Belgium’s Interior Minister, Jan Jambon, said the country was on high alert for a possible revenge attack following the capture of 26-year-old Salah Abdeslam in a flat in Brussels on Friday.
“We know that stopping one cell can … push others into action. We are aware of it in this case,” he told public radio.
French investigator Francois Molins told a news conference in Paris on Saturday that Abdeslam, a French citizen born and raised in Brussels, admitted to investigators he had wanted to blow himself up along with others at the Stade de France on the night of the attack claimed by Islamic State; but he later backed out.
Abdeslam’s lawyer Sven Mary said he would sue Molins for making the comment public, calling it a violation of judicial confidentiality. Molins, speaking in Brussels on Monday alongside his Belgian counterpart, insisted he had the right to make elements of the inquiry public in an “objective” manner.
Mary said Abdeslam, who is fighting extradition to France, was now fully cooperating with investigators.
“I think that Salah Abdeslam is of prime importance for this investigation. I would even say he is worth his weight in gold. He is collaborating. He is communicating. He is not maintaining his right to remain silent,” Mary told Belgian public broadcaster RTBF.
MORE OPERATIONS PLANNED?
As the only suspected participant or planner of the Paris attack in police custody, Abdeslam would be seen by investigators as a possible major source of information on others involved, in support networks, finance and links with Islamic State in Syria. There would also be urgent interest in finding out what further attacks might be planned.

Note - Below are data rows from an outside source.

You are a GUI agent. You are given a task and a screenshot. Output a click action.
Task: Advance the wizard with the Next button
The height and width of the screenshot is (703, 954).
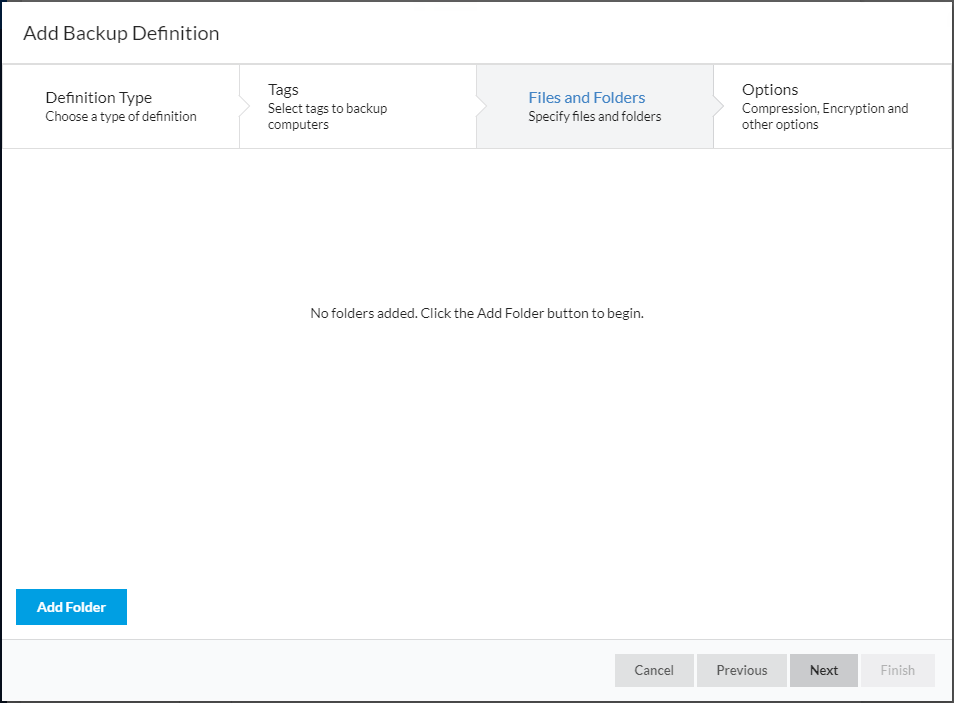[x=823, y=670]
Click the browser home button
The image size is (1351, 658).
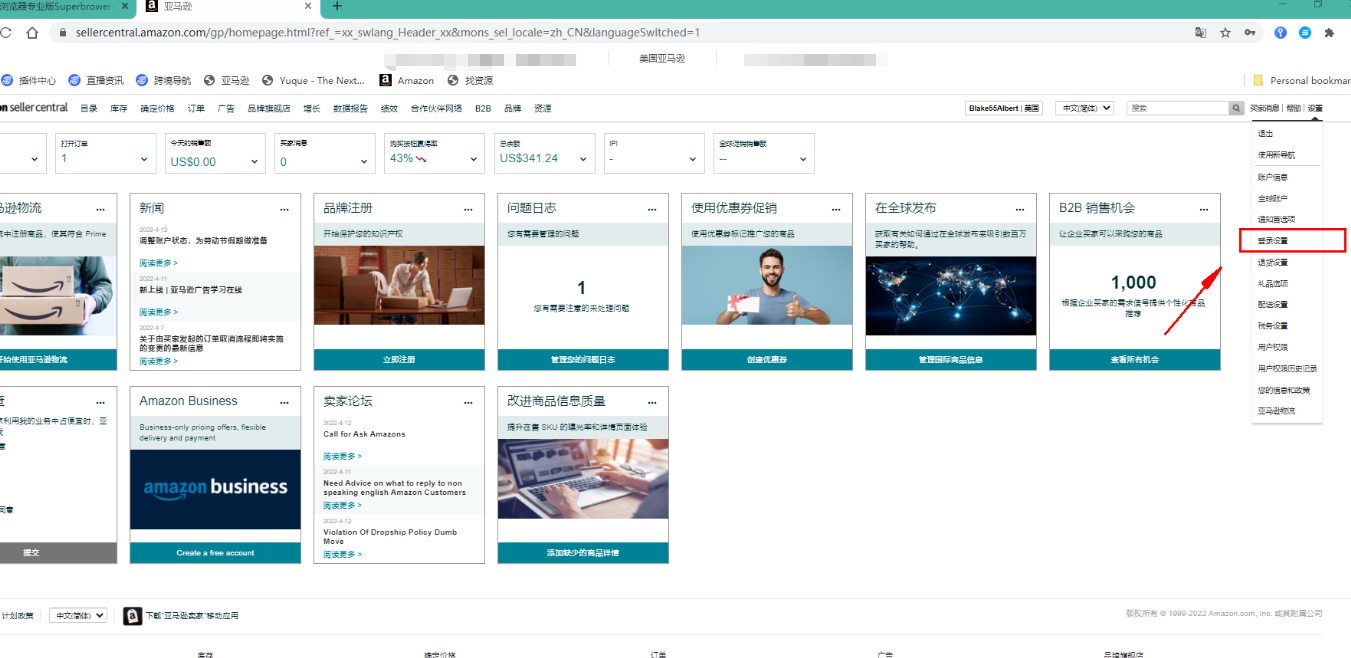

Belgian prosecutors said in a statement they were looking for Najim Laachraoui, 25, using the false name of Soufiane Kayal. His DNA had been found in houses in Belgium used by the Paris attackers. Lead Belgian investigator Frederic Van Leeuw told the news conference he was unsure of Laachraoui’s role.
Some media suggested he may have been the group’s “armourer” and Leeuw confirmed he had traveled to Hungary in September in a car rented by Abdeslam and in the company of a third man, who was killed in a shootout with police in Brussels last Tuesday.

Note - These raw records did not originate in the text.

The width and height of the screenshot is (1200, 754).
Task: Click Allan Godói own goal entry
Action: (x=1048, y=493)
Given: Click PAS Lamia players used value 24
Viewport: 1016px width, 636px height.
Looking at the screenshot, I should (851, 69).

Belgian Foreign Minister Didier Reynders said on Sunday that Abdeslam may have been plotting more operations drawing on weapons discovered in the apartment where the shootout occurred and a network of associates. Belgian public broadcaster RTBF said on Monday that police had found detonators in the flat.

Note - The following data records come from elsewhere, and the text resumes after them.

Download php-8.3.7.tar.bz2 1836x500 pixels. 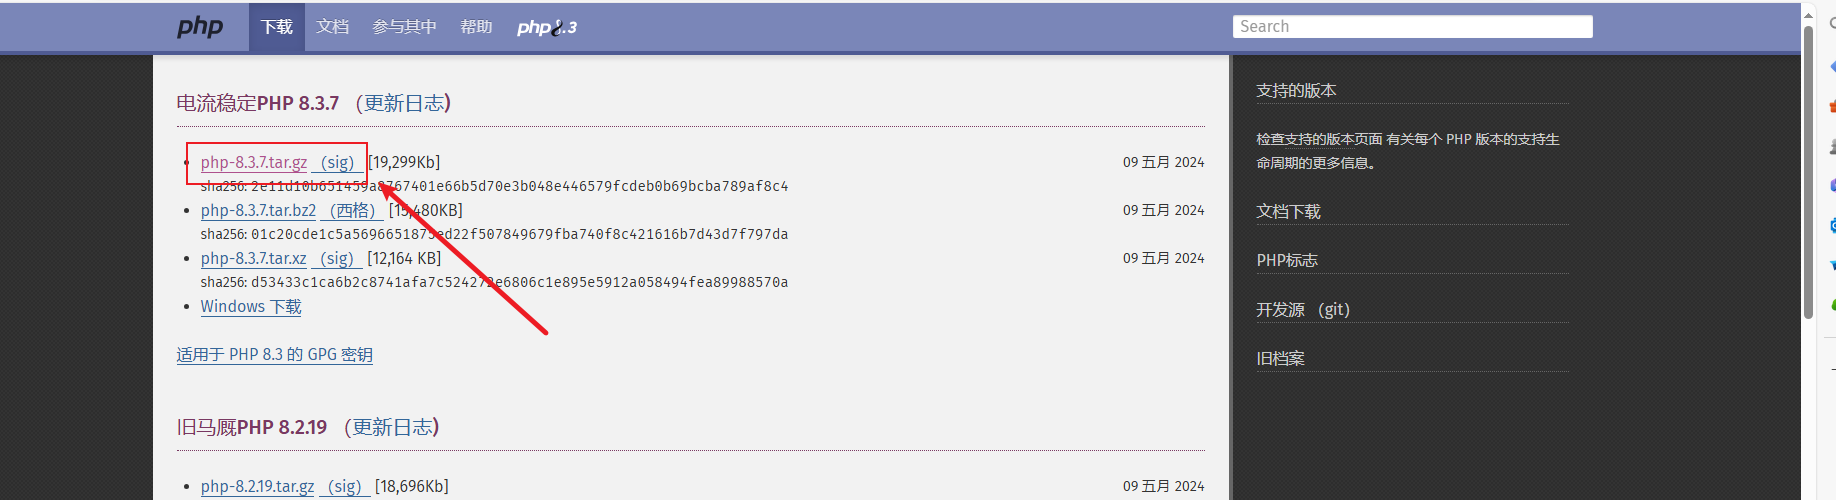point(258,210)
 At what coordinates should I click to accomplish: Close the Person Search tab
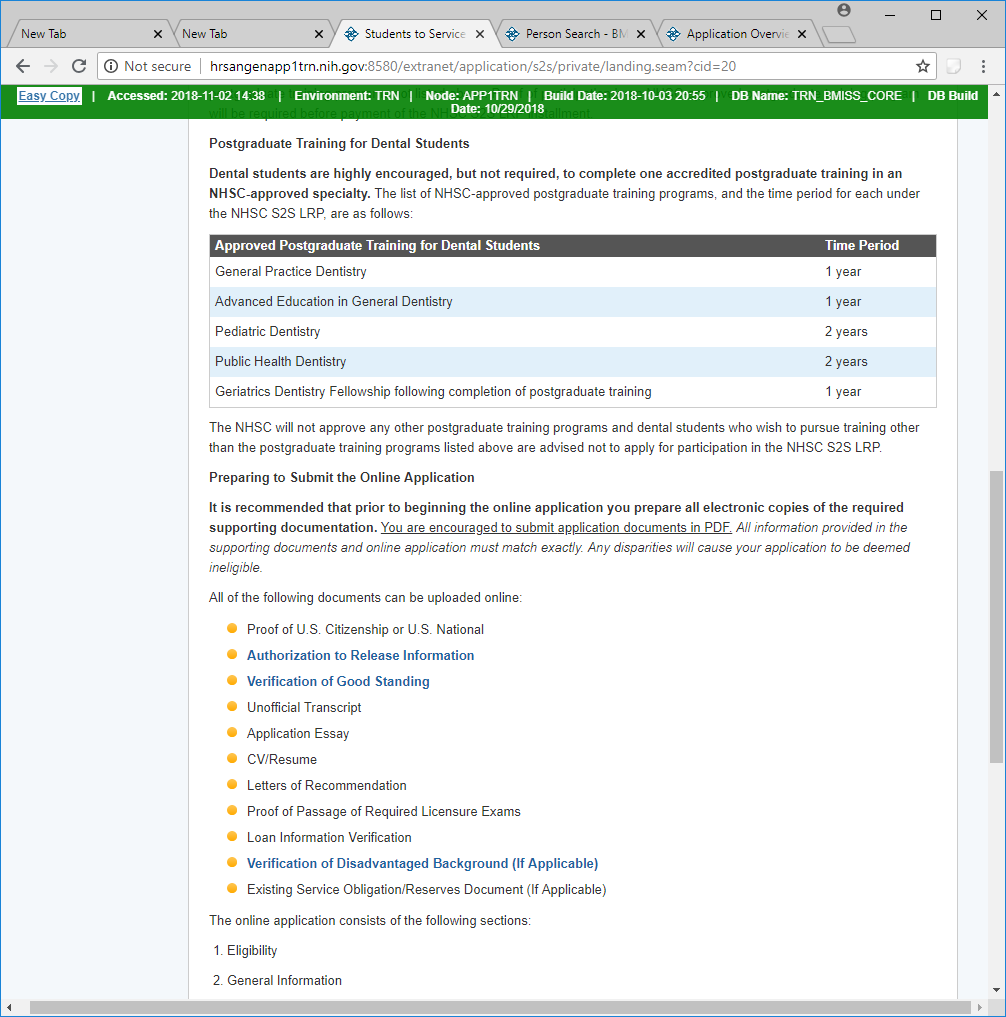pos(641,34)
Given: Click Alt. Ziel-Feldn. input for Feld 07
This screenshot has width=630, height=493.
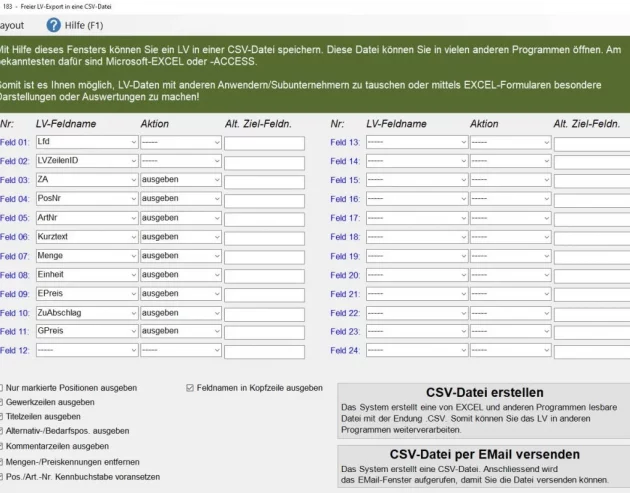Looking at the screenshot, I should (264, 256).
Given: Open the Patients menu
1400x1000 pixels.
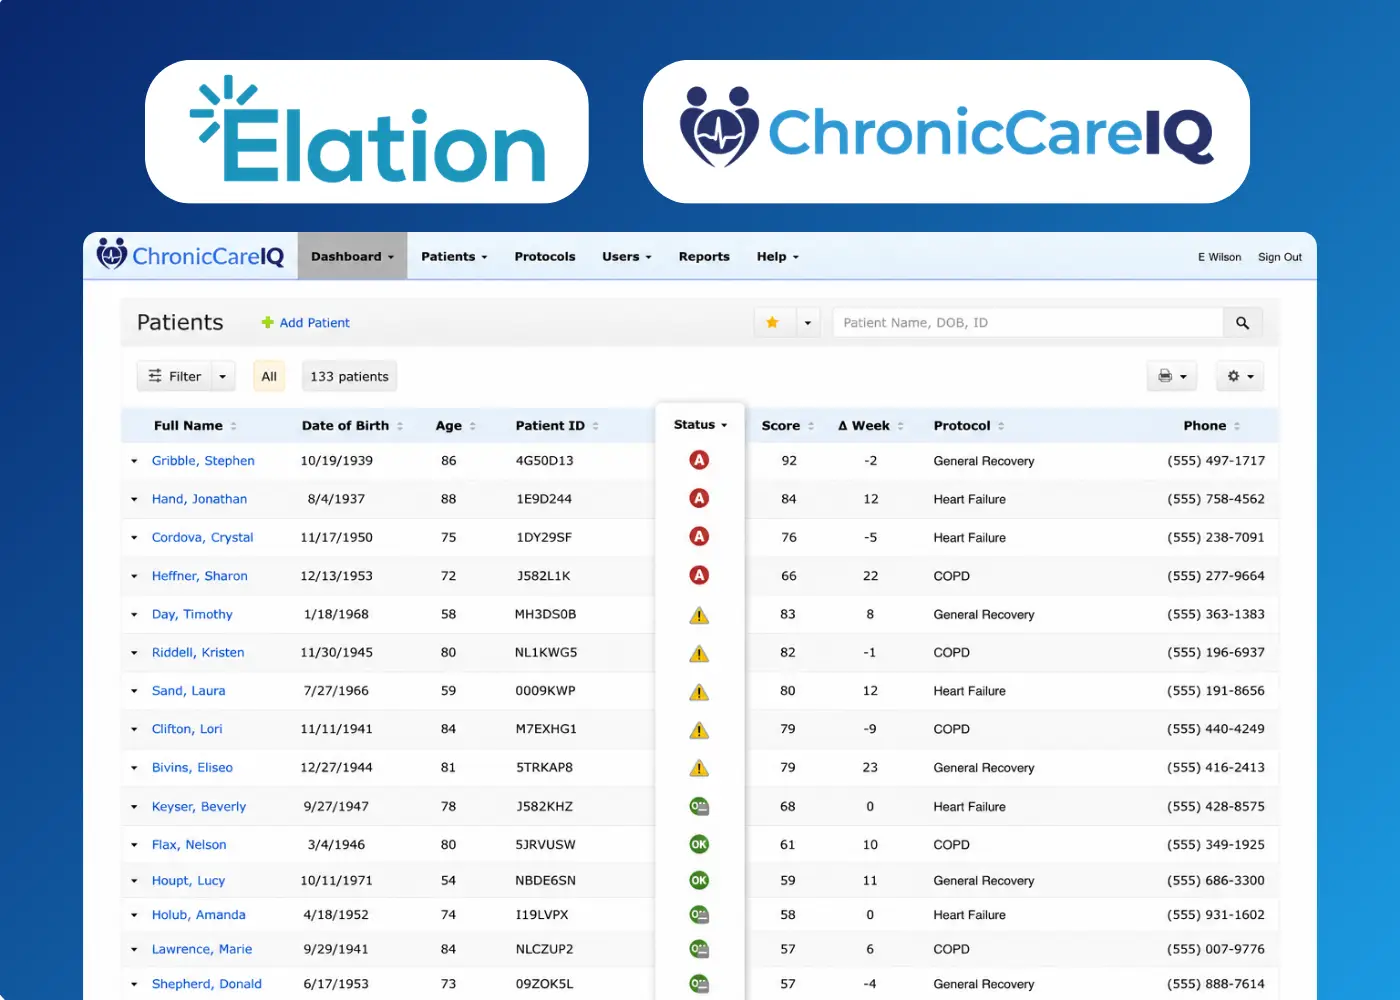Looking at the screenshot, I should 454,257.
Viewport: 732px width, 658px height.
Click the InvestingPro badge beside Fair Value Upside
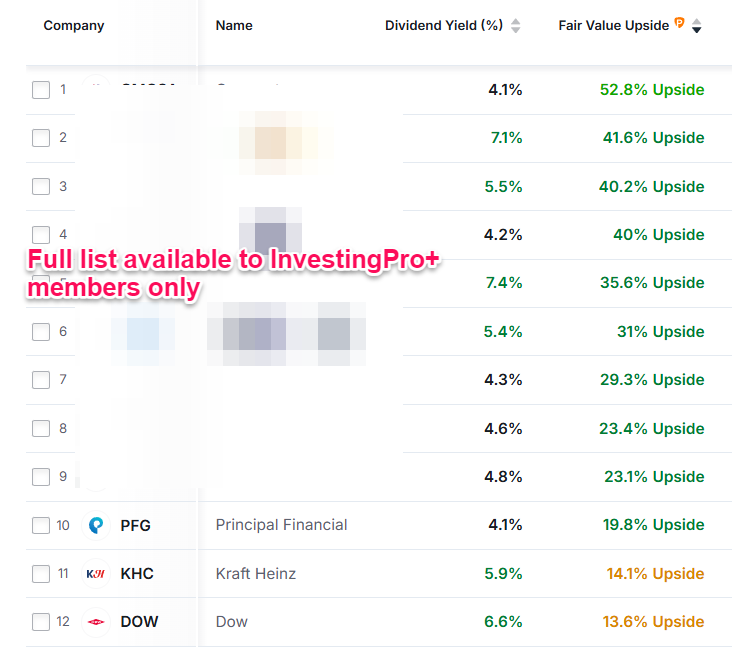coord(680,23)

Jambon said he could not confirm that further attacks were being planned, but that it was a possibility.
“After 18 months of dealing with this terrorist issue, I have learned that when the terrorists and weapons are in the same place, and that’s what we saw in Forest, we are close to an attack. I’m not saying it is evidence. But yes, there are indications,” he said.
Reynders said Belgium and France had so far found around 30 people involved in the gun and bomb attacks on bars, a sports stadium and a concert hall in the French capital.